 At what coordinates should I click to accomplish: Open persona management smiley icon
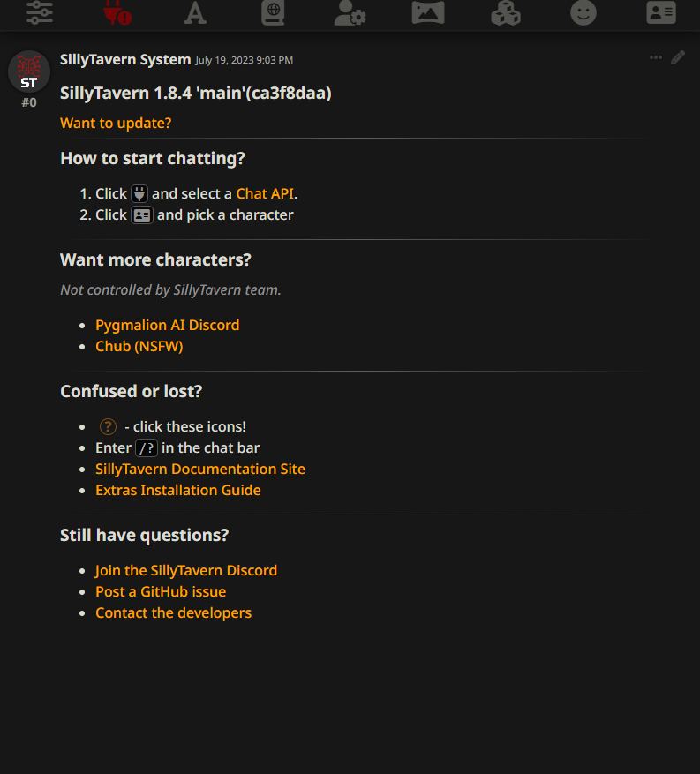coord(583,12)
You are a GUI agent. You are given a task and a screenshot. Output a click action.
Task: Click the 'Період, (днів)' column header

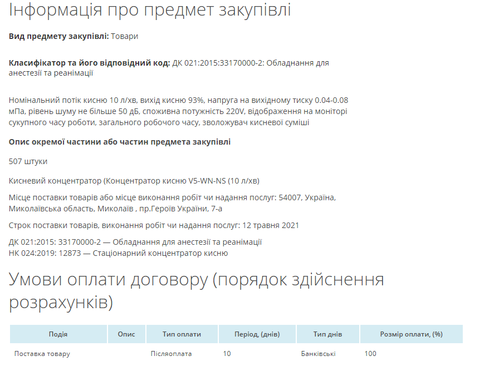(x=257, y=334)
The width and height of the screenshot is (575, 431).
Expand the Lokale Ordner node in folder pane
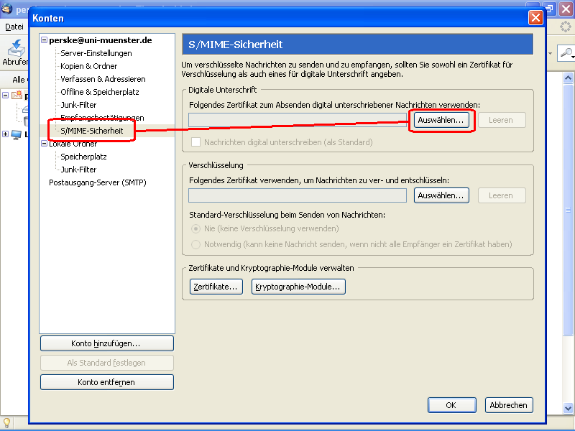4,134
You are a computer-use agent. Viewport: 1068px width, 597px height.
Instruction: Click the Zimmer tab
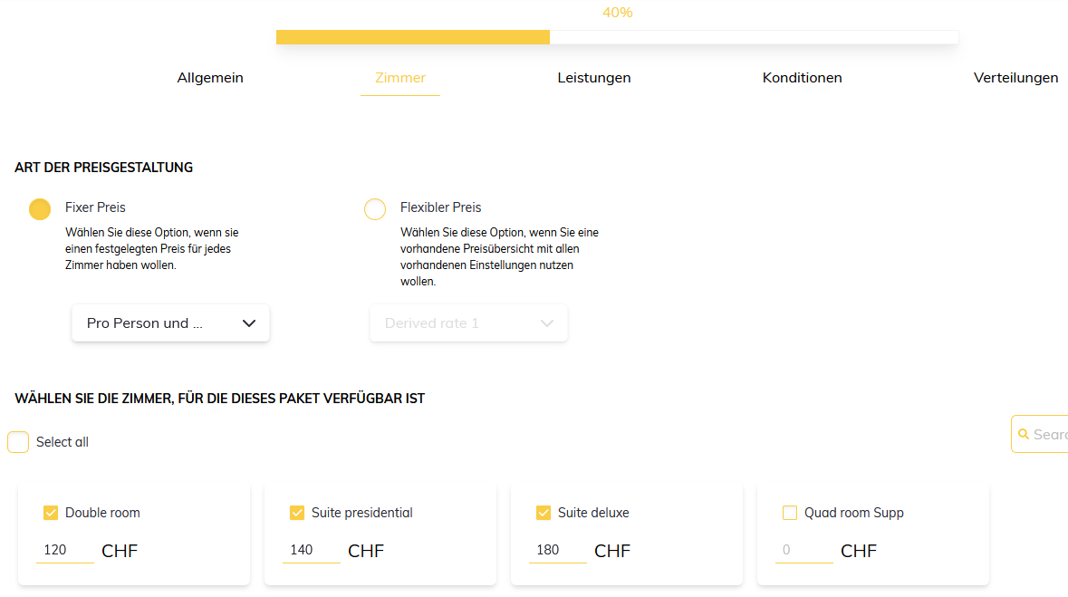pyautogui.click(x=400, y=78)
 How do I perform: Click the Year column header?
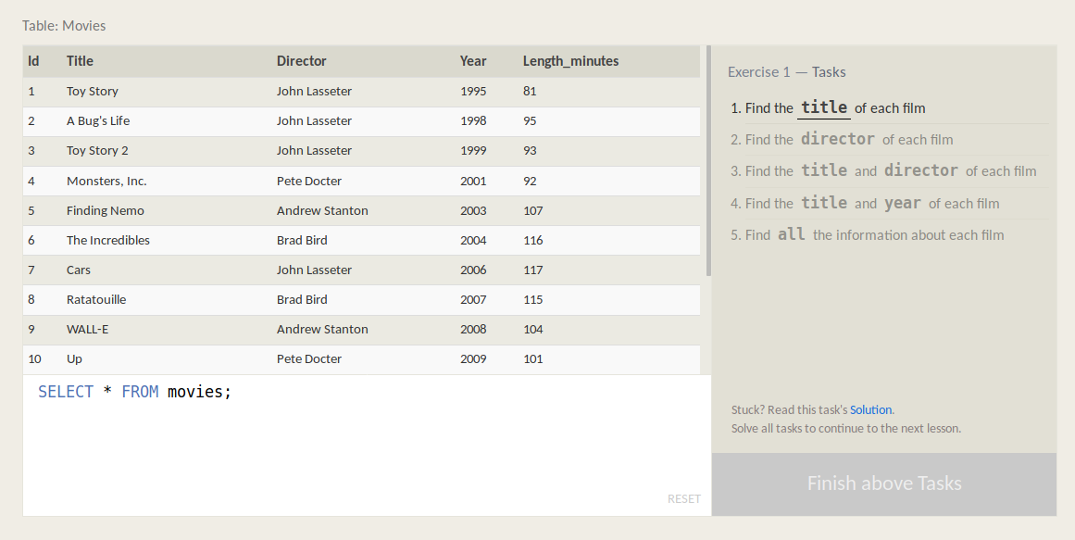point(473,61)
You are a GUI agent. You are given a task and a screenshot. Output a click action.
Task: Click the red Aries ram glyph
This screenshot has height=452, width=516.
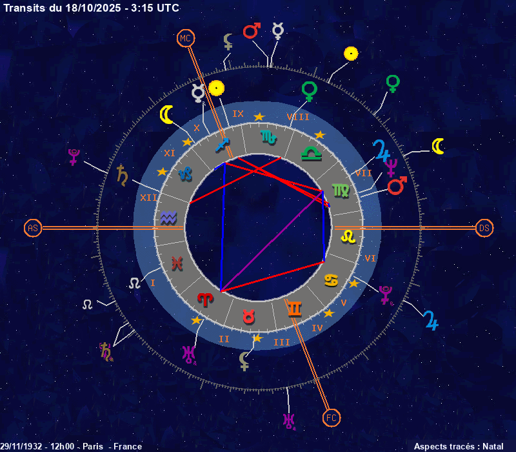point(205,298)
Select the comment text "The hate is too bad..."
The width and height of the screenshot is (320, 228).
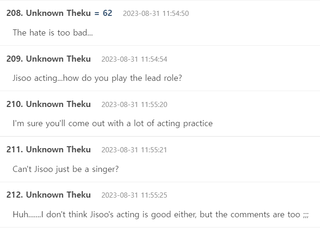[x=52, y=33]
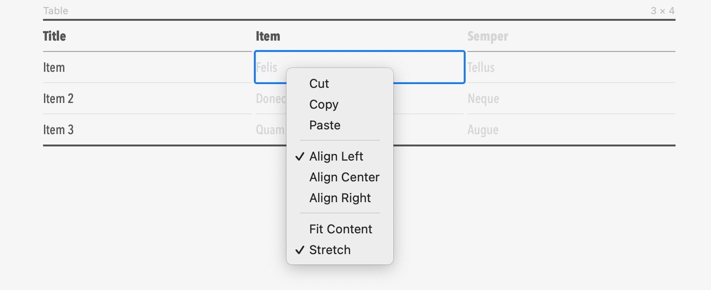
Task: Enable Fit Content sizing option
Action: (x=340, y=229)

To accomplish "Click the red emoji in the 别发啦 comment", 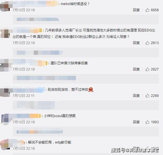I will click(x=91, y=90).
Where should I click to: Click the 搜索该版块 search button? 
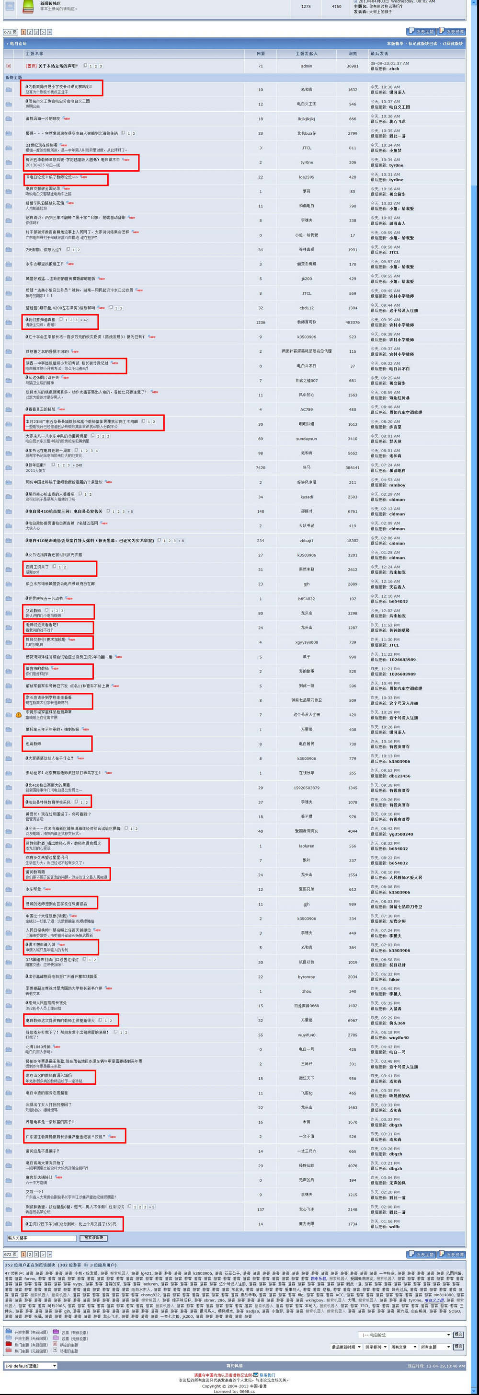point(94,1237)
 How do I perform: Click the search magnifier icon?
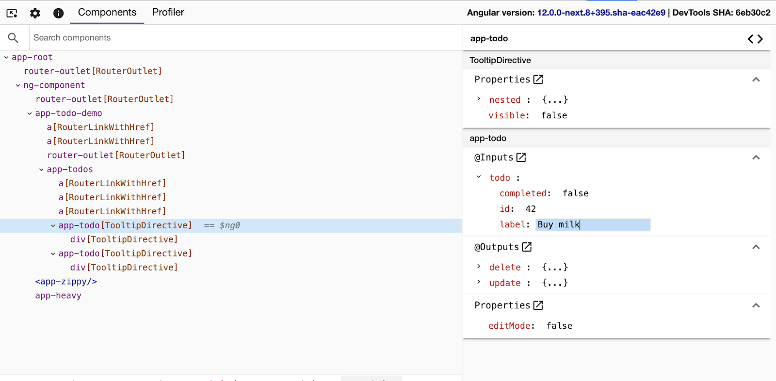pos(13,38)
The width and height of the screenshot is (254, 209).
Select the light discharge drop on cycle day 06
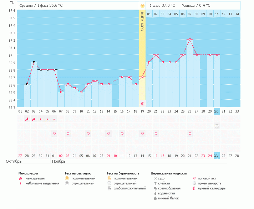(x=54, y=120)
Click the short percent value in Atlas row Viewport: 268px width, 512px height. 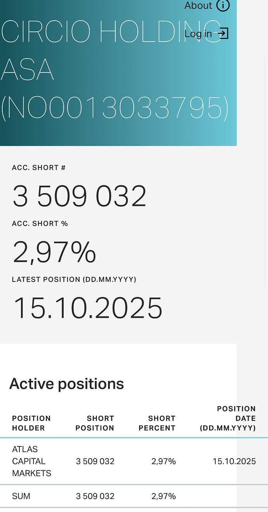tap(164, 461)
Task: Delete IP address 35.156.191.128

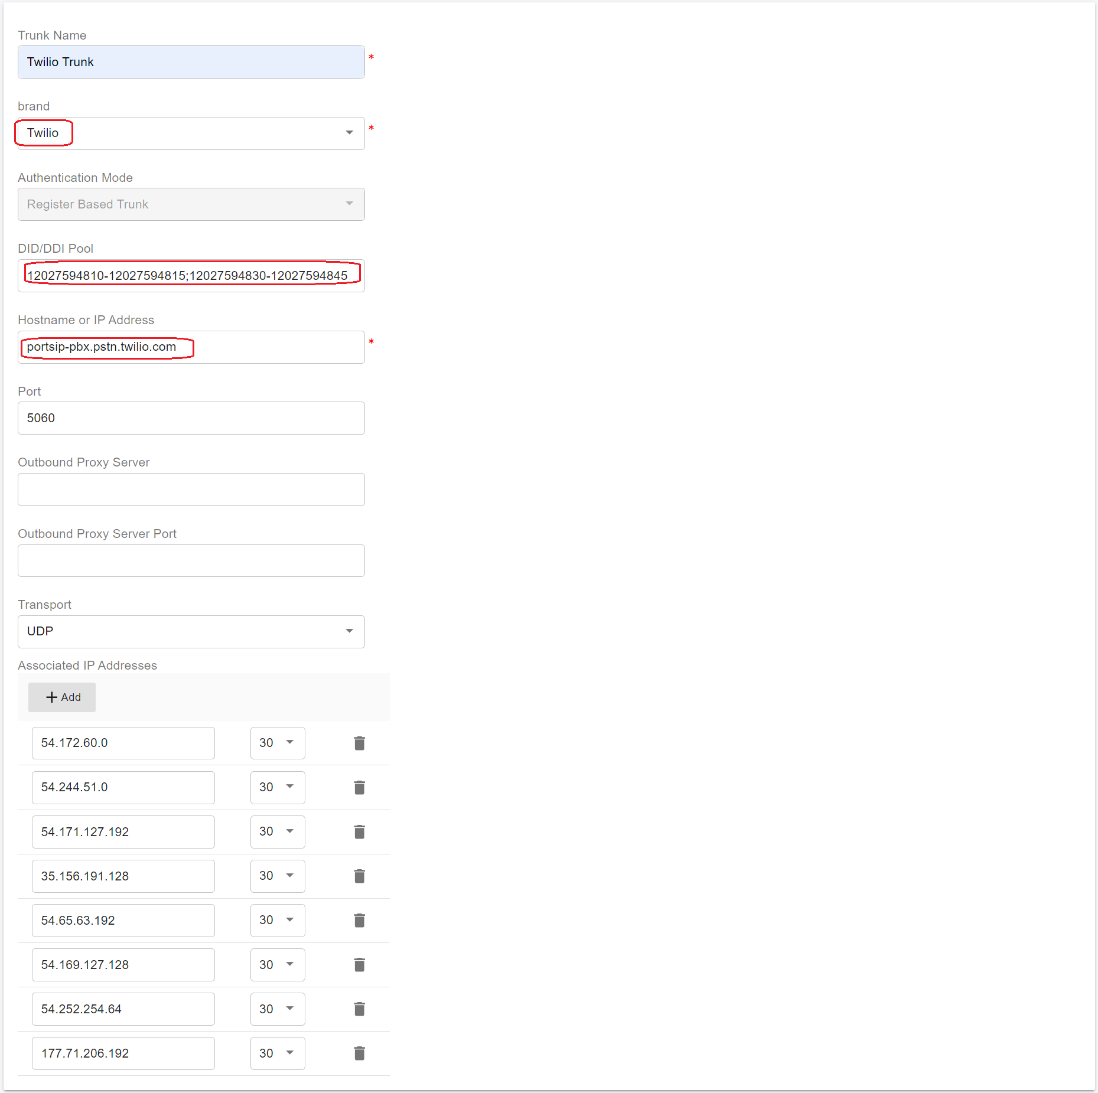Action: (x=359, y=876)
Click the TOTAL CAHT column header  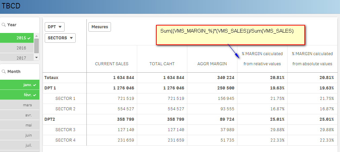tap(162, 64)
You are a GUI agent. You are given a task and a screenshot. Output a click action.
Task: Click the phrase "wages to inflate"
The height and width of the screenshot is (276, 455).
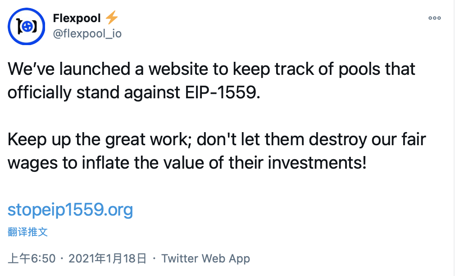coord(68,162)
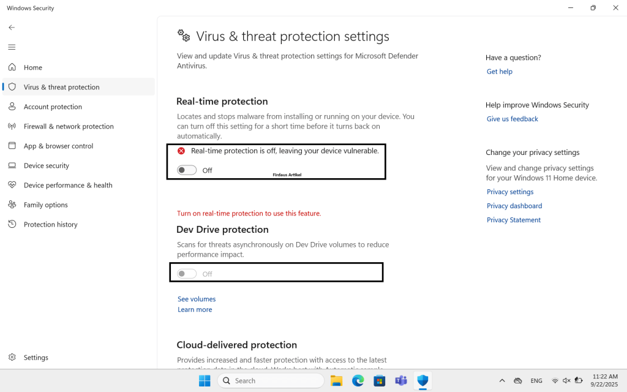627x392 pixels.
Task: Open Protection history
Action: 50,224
--------------------------------------------------
Reproduce the records verbatim, starting with the line that contains "How do I perform: Click the Year" and going on through the line that contains "point(205,298)", leaving the pictures out.

 How do I perform: Click the Year column header?
point(473,61)
You are a GUI agent. You are given a task and a screenshot. Output a click action.
Task: Click the red Aries ram glyph
This screenshot has height=452, width=516.
point(205,298)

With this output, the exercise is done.